→ Work request: Please state the number of lines in the entries below where the word "will" appears. Include nothing else.
··· Source information
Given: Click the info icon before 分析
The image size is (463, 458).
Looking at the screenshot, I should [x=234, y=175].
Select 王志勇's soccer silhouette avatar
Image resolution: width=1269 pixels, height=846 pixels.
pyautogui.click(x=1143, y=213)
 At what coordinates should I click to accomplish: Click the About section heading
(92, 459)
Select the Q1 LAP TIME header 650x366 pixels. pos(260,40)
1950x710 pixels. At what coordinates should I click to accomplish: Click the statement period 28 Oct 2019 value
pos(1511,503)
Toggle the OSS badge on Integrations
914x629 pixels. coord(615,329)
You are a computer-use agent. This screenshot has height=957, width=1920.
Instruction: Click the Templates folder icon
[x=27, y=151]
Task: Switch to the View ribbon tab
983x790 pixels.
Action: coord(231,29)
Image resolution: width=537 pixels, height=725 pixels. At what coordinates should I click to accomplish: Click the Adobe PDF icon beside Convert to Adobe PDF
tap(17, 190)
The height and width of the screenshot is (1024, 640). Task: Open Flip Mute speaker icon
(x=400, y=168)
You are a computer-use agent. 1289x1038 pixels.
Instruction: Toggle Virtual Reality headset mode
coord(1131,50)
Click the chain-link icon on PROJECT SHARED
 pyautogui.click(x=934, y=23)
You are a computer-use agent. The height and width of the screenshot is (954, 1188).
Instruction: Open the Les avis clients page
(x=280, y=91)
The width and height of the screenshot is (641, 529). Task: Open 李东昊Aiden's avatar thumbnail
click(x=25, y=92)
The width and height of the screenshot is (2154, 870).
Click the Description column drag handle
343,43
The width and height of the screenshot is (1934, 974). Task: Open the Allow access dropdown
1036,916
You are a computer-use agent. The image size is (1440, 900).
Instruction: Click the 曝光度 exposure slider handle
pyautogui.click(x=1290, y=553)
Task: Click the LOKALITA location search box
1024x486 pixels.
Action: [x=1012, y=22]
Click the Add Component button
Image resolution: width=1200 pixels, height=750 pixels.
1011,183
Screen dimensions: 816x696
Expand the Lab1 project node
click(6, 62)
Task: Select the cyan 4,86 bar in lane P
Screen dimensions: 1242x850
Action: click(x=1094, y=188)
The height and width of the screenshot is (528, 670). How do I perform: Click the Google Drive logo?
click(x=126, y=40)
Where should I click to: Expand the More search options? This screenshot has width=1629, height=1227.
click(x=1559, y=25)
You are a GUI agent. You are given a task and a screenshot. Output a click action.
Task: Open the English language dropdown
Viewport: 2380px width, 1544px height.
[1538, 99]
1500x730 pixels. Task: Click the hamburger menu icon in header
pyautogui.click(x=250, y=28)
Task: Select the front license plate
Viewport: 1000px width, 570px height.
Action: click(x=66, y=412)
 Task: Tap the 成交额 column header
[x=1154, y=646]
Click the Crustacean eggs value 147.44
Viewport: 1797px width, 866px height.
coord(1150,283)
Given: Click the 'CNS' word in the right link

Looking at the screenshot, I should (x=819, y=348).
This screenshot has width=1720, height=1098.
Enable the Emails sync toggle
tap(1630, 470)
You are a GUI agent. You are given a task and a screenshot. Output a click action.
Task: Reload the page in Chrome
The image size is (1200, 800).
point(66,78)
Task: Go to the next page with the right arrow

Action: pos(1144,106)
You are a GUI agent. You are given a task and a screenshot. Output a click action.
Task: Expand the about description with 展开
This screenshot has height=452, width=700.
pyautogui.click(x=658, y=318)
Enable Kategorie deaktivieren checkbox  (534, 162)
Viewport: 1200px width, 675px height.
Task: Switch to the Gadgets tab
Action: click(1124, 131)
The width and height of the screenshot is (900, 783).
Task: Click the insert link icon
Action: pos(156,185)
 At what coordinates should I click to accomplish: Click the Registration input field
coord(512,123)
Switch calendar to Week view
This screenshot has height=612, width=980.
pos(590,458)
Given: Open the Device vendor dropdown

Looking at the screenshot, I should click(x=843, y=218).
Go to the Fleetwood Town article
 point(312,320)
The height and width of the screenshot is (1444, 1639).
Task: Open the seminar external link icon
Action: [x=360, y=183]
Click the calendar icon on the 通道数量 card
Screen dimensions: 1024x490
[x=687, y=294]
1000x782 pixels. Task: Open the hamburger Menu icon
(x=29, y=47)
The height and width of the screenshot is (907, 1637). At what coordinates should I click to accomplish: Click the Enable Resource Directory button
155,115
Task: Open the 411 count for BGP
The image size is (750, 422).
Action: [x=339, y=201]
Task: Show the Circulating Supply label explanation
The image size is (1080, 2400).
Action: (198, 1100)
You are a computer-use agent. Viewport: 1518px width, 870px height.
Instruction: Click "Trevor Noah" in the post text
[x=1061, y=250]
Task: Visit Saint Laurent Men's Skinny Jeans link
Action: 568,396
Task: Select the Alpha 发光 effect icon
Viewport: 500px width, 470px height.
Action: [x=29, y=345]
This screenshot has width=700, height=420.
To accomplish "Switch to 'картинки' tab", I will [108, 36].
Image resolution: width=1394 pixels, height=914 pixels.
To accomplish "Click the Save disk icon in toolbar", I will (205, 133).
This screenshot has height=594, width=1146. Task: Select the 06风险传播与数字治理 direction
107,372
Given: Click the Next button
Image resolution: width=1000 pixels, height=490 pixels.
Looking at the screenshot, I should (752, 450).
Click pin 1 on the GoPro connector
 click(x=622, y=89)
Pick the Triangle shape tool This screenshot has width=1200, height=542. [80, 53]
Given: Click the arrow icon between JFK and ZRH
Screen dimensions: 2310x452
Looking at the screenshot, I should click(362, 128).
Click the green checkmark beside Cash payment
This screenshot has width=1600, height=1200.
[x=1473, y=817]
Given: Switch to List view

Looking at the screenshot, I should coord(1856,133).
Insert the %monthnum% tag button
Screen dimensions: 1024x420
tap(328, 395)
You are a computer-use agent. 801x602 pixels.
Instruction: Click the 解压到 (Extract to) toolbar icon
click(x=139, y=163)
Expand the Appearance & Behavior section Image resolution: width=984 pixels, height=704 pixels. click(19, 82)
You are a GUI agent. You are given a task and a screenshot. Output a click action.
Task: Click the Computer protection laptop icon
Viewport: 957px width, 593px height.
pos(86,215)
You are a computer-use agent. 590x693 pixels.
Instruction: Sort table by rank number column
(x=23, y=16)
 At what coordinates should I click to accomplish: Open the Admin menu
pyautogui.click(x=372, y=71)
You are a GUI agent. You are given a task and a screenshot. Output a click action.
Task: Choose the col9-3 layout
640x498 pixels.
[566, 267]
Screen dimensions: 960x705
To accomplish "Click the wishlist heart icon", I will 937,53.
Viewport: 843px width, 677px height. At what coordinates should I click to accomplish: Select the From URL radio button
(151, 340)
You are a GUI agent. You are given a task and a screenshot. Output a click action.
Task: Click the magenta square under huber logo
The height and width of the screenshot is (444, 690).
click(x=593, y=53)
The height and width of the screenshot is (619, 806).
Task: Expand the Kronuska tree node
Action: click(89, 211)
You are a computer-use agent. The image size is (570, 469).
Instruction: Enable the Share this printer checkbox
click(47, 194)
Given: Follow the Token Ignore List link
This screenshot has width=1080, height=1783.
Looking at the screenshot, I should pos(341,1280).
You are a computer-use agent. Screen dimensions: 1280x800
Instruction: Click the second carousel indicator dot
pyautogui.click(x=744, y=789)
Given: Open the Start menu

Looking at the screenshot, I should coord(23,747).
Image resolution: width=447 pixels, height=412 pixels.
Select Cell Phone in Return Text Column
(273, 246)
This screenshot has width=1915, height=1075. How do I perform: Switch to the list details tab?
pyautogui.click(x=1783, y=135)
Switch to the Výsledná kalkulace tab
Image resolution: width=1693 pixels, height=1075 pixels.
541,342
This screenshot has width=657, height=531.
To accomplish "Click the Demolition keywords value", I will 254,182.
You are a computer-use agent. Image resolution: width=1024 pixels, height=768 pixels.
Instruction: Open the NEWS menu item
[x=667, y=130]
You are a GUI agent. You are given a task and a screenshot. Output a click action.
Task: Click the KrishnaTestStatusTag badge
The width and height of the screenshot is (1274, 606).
······
→ Completed exercise: 4